BadNomad · 24/05/2023 20:59

What is it you are trying to figure out exactly? Are you trying to work out if he is more likely to use a prostitute now based on something he did when he was 17/18?

Unicorn2023 · 24/05/2023 21:05

@mmeigh Do you want to end your marriage because of it? Sorry I’m just trying to work out what you are asking I seen your post yesterday and I was really confused. A lot of young guys pay for sex to lose there virginity or for experience if that was why he done it because it’s so embarrassing to them for some reason 🤦🏼‍♀️ it was a long time ago I doubt he would even have mentioned it if he was thinking about paying for sex again.

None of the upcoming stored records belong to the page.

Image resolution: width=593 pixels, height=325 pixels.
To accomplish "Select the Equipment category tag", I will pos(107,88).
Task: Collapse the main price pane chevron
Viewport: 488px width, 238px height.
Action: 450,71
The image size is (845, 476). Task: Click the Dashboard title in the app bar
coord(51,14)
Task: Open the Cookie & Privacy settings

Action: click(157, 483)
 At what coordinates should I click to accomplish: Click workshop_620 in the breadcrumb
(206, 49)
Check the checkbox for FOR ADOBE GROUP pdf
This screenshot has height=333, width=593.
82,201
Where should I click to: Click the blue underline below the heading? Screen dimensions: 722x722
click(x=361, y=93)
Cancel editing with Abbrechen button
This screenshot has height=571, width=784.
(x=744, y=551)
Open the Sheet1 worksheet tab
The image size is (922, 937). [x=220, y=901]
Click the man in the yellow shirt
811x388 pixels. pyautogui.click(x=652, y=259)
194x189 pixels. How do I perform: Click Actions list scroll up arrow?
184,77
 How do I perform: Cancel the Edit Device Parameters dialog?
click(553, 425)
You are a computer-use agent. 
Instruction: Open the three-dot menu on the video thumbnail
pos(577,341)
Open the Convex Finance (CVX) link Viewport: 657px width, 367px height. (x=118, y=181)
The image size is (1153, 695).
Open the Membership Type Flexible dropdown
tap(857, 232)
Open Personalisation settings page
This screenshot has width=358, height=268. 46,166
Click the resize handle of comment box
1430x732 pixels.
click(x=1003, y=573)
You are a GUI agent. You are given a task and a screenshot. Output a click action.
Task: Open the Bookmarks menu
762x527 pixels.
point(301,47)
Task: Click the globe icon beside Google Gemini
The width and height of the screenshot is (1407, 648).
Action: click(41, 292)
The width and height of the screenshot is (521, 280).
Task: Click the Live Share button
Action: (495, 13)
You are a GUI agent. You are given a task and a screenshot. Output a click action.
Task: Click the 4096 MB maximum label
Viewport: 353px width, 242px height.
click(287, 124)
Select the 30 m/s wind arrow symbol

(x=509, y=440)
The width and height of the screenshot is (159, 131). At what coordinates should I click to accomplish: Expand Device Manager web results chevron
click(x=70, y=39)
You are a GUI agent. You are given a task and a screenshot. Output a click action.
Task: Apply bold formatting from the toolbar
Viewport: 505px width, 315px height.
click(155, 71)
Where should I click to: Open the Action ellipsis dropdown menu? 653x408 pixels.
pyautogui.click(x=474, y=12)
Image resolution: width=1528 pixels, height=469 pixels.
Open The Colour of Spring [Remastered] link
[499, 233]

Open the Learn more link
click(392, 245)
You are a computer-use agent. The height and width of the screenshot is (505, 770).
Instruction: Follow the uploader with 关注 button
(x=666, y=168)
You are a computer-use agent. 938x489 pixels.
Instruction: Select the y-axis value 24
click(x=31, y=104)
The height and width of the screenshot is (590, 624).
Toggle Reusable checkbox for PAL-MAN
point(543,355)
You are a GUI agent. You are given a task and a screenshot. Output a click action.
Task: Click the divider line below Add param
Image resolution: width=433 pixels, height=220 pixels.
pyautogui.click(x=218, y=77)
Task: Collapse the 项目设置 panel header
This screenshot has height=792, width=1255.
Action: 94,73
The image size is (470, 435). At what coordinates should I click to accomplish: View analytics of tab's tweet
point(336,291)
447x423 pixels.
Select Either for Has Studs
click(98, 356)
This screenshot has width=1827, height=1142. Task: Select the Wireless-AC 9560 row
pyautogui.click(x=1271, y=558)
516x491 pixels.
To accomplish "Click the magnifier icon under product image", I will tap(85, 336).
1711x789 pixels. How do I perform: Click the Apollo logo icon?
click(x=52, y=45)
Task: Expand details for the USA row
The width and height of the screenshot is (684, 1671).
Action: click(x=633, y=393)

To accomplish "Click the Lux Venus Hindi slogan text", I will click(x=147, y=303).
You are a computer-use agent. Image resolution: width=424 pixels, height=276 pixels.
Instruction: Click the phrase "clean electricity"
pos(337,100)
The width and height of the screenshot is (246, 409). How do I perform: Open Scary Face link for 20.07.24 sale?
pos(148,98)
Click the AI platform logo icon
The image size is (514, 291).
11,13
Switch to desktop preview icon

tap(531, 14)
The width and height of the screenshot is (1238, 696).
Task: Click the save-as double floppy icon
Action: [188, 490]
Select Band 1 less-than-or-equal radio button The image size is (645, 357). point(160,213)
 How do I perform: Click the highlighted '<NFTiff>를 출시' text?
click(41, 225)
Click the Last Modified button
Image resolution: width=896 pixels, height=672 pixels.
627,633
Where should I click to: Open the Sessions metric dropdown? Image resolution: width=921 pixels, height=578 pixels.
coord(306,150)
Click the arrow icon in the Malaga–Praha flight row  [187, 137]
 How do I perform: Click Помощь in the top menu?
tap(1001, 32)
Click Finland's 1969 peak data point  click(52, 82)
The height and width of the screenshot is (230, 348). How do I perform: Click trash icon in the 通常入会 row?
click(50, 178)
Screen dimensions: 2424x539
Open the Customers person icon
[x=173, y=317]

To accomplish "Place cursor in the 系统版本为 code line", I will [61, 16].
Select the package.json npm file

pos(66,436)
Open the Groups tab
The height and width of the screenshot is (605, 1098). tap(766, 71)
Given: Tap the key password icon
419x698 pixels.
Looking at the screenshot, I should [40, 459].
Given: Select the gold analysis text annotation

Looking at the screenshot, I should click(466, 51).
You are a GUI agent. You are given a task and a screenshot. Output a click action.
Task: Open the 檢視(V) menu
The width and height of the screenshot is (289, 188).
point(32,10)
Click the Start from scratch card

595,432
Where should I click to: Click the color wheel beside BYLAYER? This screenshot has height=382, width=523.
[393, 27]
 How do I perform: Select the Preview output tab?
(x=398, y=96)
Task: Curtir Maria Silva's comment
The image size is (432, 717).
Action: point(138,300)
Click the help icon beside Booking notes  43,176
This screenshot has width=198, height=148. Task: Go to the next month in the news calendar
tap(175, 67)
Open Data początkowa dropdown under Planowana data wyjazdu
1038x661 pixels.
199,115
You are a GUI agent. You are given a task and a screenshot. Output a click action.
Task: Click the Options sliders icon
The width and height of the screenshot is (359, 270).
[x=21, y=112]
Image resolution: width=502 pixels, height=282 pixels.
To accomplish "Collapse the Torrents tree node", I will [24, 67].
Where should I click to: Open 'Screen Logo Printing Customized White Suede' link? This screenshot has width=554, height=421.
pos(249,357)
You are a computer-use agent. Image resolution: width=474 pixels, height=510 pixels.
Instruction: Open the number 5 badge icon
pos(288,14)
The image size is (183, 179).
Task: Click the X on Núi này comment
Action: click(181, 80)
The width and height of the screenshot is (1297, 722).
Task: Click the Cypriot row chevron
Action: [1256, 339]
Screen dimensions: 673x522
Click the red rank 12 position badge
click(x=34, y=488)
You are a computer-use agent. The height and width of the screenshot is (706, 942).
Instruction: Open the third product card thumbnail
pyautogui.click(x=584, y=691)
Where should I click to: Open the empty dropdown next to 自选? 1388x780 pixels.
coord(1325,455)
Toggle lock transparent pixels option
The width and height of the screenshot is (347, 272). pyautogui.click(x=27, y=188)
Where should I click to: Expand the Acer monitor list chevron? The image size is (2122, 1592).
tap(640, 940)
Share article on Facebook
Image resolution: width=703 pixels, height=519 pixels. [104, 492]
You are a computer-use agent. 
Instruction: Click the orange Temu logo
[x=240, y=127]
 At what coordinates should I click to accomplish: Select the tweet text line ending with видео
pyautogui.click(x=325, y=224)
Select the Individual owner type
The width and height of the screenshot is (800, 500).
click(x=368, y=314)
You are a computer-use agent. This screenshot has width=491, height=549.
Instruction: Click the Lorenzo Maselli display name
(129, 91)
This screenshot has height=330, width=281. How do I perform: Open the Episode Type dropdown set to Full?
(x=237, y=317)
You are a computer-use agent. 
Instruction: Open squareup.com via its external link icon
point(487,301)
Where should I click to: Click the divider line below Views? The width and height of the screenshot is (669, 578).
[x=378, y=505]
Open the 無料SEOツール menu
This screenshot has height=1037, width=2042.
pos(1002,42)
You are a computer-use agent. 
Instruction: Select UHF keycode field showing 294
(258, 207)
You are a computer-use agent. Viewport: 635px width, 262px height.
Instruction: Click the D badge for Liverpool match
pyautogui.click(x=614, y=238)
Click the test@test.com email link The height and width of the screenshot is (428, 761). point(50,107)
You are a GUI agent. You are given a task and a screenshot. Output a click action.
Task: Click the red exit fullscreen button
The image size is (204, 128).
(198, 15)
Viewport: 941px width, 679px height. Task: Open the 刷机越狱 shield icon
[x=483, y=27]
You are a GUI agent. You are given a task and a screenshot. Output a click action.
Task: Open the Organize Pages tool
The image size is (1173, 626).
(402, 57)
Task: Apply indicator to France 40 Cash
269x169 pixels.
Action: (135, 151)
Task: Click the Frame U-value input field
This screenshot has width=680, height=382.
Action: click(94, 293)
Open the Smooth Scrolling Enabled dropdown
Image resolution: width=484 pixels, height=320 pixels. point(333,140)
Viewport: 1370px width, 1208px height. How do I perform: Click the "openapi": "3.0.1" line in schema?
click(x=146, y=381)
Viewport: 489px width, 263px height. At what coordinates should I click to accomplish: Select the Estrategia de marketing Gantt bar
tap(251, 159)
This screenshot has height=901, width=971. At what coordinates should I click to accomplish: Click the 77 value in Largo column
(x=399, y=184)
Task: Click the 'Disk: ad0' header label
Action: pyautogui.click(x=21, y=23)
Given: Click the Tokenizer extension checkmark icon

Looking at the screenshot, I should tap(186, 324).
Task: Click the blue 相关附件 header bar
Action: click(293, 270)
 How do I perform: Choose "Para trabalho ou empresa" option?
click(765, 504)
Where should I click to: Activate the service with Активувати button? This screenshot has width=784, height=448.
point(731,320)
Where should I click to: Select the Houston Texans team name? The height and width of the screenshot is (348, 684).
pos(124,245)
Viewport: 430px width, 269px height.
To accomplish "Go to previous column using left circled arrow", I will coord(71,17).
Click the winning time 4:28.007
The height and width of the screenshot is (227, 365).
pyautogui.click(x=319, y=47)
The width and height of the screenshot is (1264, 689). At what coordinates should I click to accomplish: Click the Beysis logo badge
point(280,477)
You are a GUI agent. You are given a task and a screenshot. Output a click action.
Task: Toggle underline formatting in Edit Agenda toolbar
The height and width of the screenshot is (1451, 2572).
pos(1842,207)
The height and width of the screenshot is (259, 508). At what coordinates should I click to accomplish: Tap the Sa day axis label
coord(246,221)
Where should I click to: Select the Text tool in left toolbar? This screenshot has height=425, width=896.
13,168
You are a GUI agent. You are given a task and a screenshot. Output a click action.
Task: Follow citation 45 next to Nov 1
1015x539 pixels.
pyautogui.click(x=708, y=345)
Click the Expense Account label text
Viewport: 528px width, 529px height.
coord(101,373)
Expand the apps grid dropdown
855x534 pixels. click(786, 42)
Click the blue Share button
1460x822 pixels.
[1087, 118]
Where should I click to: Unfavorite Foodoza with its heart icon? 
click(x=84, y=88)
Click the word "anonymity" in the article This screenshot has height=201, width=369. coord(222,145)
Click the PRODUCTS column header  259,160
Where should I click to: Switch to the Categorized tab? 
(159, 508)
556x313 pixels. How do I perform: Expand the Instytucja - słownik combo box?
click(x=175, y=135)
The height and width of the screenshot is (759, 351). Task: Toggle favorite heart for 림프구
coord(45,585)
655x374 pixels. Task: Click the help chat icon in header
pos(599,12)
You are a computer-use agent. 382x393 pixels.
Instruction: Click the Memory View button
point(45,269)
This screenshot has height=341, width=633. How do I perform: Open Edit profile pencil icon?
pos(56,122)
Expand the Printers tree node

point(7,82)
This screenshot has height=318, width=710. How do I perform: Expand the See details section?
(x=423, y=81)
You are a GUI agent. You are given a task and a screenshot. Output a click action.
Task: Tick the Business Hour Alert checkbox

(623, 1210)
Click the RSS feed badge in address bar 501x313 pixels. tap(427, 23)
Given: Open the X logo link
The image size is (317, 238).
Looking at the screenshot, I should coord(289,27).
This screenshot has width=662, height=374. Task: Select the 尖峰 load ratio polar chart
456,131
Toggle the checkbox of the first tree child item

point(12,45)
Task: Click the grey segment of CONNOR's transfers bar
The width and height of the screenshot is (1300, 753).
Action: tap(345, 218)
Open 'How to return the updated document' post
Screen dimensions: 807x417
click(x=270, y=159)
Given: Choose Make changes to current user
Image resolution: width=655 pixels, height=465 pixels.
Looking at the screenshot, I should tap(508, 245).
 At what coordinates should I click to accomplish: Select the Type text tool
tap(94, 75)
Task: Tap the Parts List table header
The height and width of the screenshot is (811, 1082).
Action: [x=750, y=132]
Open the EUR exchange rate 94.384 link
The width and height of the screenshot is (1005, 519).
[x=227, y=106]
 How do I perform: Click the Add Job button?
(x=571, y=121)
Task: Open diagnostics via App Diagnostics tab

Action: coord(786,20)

Every couple has that period where they ask silly questions and the answers are mad but it happened so long ago you just laugh about it and move on x

mmeigh · 24/05/2023 21:24

@BadNomad I think that's what I was concerned about does this behaviour indicate a broader issue

OP posts:
GeekInWoods · 24/05/2023 21:42

mmeigh · 24/05/2023 21:24

@BadNomad I think that's what I was concerned about does this behaviour indicate a broader issue

Your DH was taken advantage of when he was young and naive.

Your reaction to that indicates a broader issue.

HoneybeesAndBluebells · 24/05/2023 21:49

No it doesn't, he was 17/18 so probably insecure or wanted to lose his virginity. Its normal to be curious about sex around that age.
I think it was a poor decision but young men are impulsive, he felt comfortable enough to talk to you about it.
The fact that you are ruminating over this when it happened 10 years ago and you weren't even together is the more concerning issue.